## Records for this exercise
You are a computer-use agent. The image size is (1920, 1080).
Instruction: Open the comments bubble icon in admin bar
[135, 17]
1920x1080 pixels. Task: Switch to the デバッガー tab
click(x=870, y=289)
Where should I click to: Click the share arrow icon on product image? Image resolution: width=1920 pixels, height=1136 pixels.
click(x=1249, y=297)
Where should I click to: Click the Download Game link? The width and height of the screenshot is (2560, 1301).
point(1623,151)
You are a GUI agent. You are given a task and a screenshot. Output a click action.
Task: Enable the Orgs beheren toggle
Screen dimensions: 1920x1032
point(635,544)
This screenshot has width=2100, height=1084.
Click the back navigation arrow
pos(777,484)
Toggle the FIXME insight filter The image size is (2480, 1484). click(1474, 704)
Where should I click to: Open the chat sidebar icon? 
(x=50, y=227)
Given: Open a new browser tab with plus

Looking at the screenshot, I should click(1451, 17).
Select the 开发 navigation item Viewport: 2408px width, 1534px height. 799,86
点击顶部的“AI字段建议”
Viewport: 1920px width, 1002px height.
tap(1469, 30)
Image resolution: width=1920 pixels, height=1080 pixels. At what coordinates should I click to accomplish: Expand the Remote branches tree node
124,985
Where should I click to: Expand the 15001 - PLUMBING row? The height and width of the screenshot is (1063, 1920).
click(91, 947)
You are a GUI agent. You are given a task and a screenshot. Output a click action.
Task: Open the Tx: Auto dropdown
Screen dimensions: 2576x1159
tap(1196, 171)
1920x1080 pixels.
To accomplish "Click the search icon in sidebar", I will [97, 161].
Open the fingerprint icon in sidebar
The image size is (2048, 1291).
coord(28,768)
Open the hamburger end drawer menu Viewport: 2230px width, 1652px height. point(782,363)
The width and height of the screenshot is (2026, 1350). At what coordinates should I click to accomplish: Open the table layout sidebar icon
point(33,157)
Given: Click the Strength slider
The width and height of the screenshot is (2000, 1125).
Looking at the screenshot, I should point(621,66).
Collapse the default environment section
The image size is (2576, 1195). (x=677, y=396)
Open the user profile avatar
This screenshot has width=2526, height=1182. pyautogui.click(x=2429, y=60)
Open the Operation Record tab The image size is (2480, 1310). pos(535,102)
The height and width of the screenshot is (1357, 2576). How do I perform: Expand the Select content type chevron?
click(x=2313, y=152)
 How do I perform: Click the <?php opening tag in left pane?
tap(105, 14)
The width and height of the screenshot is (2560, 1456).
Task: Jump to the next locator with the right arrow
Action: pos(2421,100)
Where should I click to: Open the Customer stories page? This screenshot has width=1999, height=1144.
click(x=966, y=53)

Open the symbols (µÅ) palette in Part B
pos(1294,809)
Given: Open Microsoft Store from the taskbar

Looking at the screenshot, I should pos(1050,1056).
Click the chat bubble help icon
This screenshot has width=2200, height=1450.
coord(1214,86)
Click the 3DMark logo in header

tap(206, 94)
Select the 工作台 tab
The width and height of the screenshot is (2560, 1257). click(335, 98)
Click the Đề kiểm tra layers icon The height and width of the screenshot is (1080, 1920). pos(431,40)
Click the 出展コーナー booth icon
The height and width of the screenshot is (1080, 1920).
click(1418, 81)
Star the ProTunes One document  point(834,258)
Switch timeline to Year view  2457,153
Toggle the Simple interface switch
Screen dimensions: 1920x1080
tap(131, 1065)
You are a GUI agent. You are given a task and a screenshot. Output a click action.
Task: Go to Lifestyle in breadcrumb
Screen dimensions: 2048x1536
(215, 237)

## Instructions for the task
However many lines the data holds, return each one exactly.

## Answer for the task
You are a computer-use agent. The image size is (1920, 1080).
Instruction: Open the comments bubble icon in admin bar
[135, 17]
1920x1080 pixels. Task: Switch to the デバッガー tab
click(x=870, y=289)
Where should I click to: Click the share arrow icon on product image? Image resolution: width=1920 pixels, height=1136 pixels.
click(x=1249, y=297)
Where should I click to: Click the Download Game link? The width and height of the screenshot is (2560, 1301).
point(1623,151)
You are a GUI agent. You are given a task and a screenshot. Output a click action.
Task: Enable the Orgs beheren toggle
Screen dimensions: 1920x1032
point(635,544)
This screenshot has width=2100, height=1084.
Click the back navigation arrow
pos(777,484)
Toggle the FIXME insight filter The image size is (2480, 1484). click(1474, 704)
Where should I click to: Open the chat sidebar icon? 
(x=50, y=227)
Given: Open a new browser tab with plus

Looking at the screenshot, I should click(1451, 17).
Select the 开发 navigation item Viewport: 2408px width, 1534px height. 799,86
点击顶部的“AI字段建议”
Viewport: 1920px width, 1002px height.
tap(1469, 30)
Image resolution: width=1920 pixels, height=1080 pixels. At what coordinates should I click to accomplish: Expand the Remote branches tree node
124,985
Where should I click to: Expand the 15001 - PLUMBING row? The height and width of the screenshot is (1063, 1920).
click(91, 947)
You are a GUI agent. You are given a task and a screenshot. Output a click action.
Task: Open the Tx: Auto dropdown
Screen dimensions: 2576x1159
tap(1196, 171)
1920x1080 pixels.
To accomplish "Click the search icon in sidebar", I will [97, 161].
Open the fingerprint icon in sidebar
The image size is (2048, 1291).
coord(28,768)
Open the hamburger end drawer menu Viewport: 2230px width, 1652px height. point(782,363)
The width and height of the screenshot is (2026, 1350). At what coordinates should I click to accomplish: Open the table layout sidebar icon
point(33,157)
Given: Click the Strength slider
The width and height of the screenshot is (2000, 1125).
Looking at the screenshot, I should point(621,66).
Collapse the default environment section
The image size is (2576, 1195). (x=677, y=396)
Open the user profile avatar
This screenshot has width=2526, height=1182. pyautogui.click(x=2429, y=60)
Open the Operation Record tab The image size is (2480, 1310). pos(535,102)
The height and width of the screenshot is (1357, 2576). How do I perform: Expand the Select content type chevron?
click(x=2313, y=152)
 How do I perform: Click the <?php opening tag in left pane?
tap(105, 14)
The width and height of the screenshot is (2560, 1456).
Task: Jump to the next locator with the right arrow
Action: pos(2421,100)
Where should I click to: Open the Customer stories page? This screenshot has width=1999, height=1144.
click(x=966, y=53)

Open the symbols (µÅ) palette in Part B
pos(1294,809)
Given: Open Microsoft Store from the taskbar

Looking at the screenshot, I should pos(1050,1056).
Click the chat bubble help icon
This screenshot has width=2200, height=1450.
coord(1214,86)
Click the 3DMark logo in header

tap(206, 94)
Select the 工作台 tab
The width and height of the screenshot is (2560, 1257). click(335, 98)
Click the Đề kiểm tra layers icon The height and width of the screenshot is (1080, 1920). pos(431,40)
Click the 出展コーナー booth icon
The height and width of the screenshot is (1080, 1920).
click(1418, 81)
Star the ProTunes One document  point(834,258)
Switch timeline to Year view  2457,153
Toggle the Simple interface switch
Screen dimensions: 1920x1080
tap(131, 1065)
You are a GUI agent. You are given a task and a screenshot. Output a click action.
Task: Go to Lifestyle in breadcrumb
Screen dimensions: 2048x1536
(215, 237)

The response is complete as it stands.